## WHAT IS EXPECTED:
Each entry needs to be reproduced exactly as it is.

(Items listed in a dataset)
-------------------------
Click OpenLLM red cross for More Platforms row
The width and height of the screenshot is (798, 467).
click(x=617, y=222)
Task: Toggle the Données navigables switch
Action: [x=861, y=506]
-------------------------
## OUTPUT BELOW:
Click OpenLLM red cross for More Platforms row
The width and height of the screenshot is (798, 467).
click(x=617, y=222)
Task: Toggle the Données navigables switch
Action: [x=861, y=506]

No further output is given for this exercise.